With much appreciation and fame over the past month coming to the ‘Right to Privacy is a fundamental right’ judgement[1] by the Supreme Court, there still exists the issue of Aadhaar being valid or not which is still pending. Much controversy has lit upon the conflict of Aadhaar, specifically, The Aadhaar Act, 2016 and the Right to Privacy of every citizen of the country being violated through it. The problems with the Aadhaar Act, 2016 in concern to privacy are mainly comprised of two parts: firstly, Aadhaar Act making Aadhaar compulsory for every citizen and also making its compulsory linkage to other services, including PAN and phone numbers. It further makes an amendment to the Income Tax Act wherein for tax returns to be processed, one needs to link their Aadhaar number to their PAN.[2] A failure to do this could also lead to invalidity of the respective PAN. These legislations are a forced compulsion for the citizens to link their Aadhaar to these documents which is a problem as Aadhaar inherently requires a lot of personal and confidential information like biometrics, fingerprints, etc. which connects to the second issue of data security. The Aadhaar Act, 2016 allows sharing of data under the Aadhaar numbers for the purposes of “national security” which a vague and undefined term. Further, Aadhaar is applicable to commercial purposes as well and has the participation of private parties in its data access which leaves the citizens a huge risk of data leak given that there are no existing privacy laws in India. The active government wants the Aadhaar policy to continue and is gradually making Aadhaar mandatory for more documents, for eg., driving licence, which is in plan to also be mandatorily linked to Aadhaar.^[3]

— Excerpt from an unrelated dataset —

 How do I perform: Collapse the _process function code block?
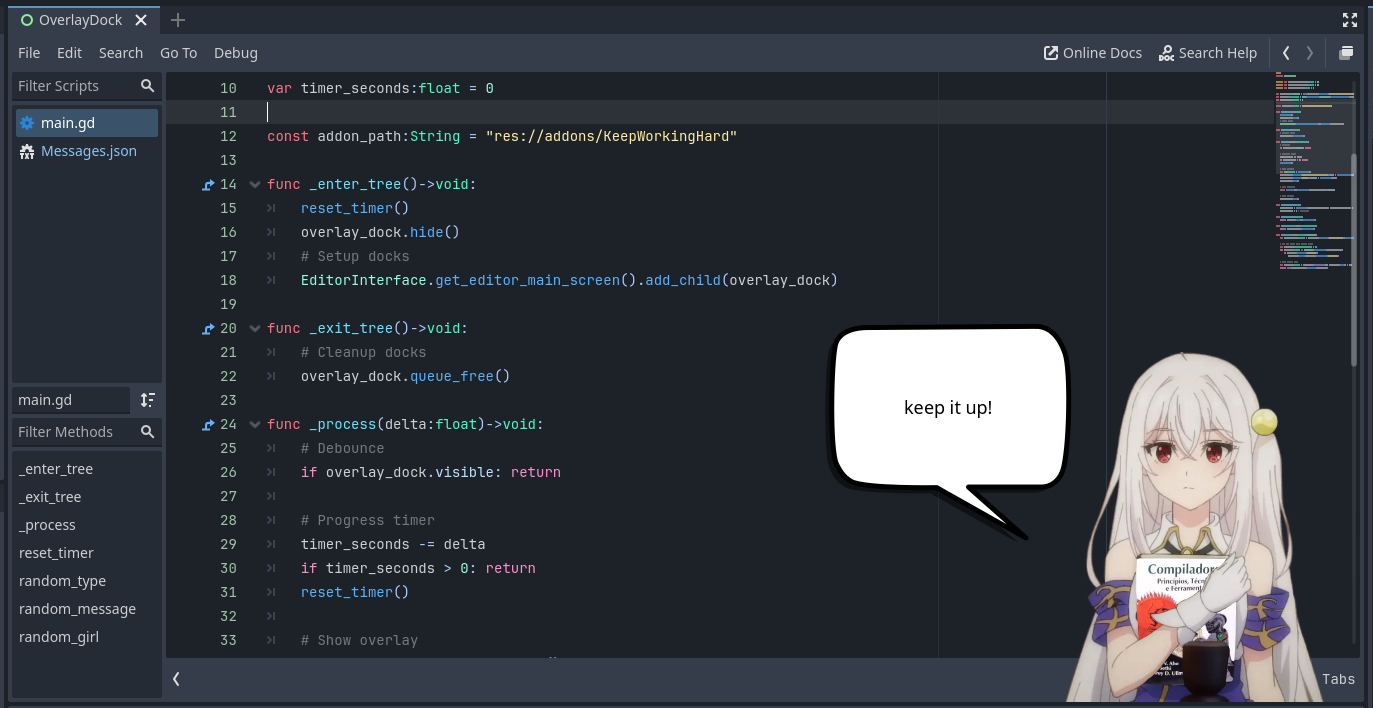click(x=255, y=425)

This article highlights the two core issues of the Aadhaar Act, its contradictions to the right to privacy and also its further consequences and misuses which have already started coming to existence. It further mentions the unique identification program in the United States (i.e, the Social Security Number) and its comparison to Aadhaar. It reflects upon how there is a much better possible regard to privacy when it comes to legislation which the intent of providing unique identity and for national security purposes. This links to the unnecessary essentials and requirements that are constantly been brought in by the present government and how it causes fundamental problems in the society.

The Linkage Problem

The Supreme Court in March, 2017 declared that Aadhaar cannot be made mandatory for availing governments schemes and subsidies.[4] These include the PAN, Income Tax Filings, booking train tickets, etc., all of which now mandatorily require Aadhaar number for its processing. The BJP government, however, in its Financial Bill, 2017 added an amendment to the Income Tax Act, 1961. This amendment added a section[5] which makes it compulsory for citizens to link their Aadhaar numbers to their PAN for the purposes of Income Tax processes as well. The compulsory linkage further makes a PAN number invalid if not linked to the Aadhaar until a prescribed date by the Central Board of Direct Taxes (which presently is the 31^st of December, 2017).

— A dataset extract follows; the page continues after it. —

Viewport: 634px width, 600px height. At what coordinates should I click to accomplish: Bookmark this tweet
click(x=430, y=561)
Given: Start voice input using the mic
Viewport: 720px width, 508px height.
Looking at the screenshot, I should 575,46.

The legislation, by making such compulsory legislation, violated the Judiciary’s decisions and observations. This was criticized by the Supreme Court as well[6] because the compulsory linking of Aadhaar to PAN and further for the purposes of Income Tax returns makes it practically mandatory for any citizen to have an Aadhaar. This is in direct contradiction with the Supreme Court’s intention to make Aadhaar voluntary. The dependence of Aadhaar on PAN and other services makes essential services and subsidies exclusive to only Aadhaar holders. A similar problem was identified by the Rajya Sabha before passing the Aadhaar Bill in 2016 where it opposed the Lok Sabha on several grounds one of them being the issue of Aadhaar being mandatory or not.[7]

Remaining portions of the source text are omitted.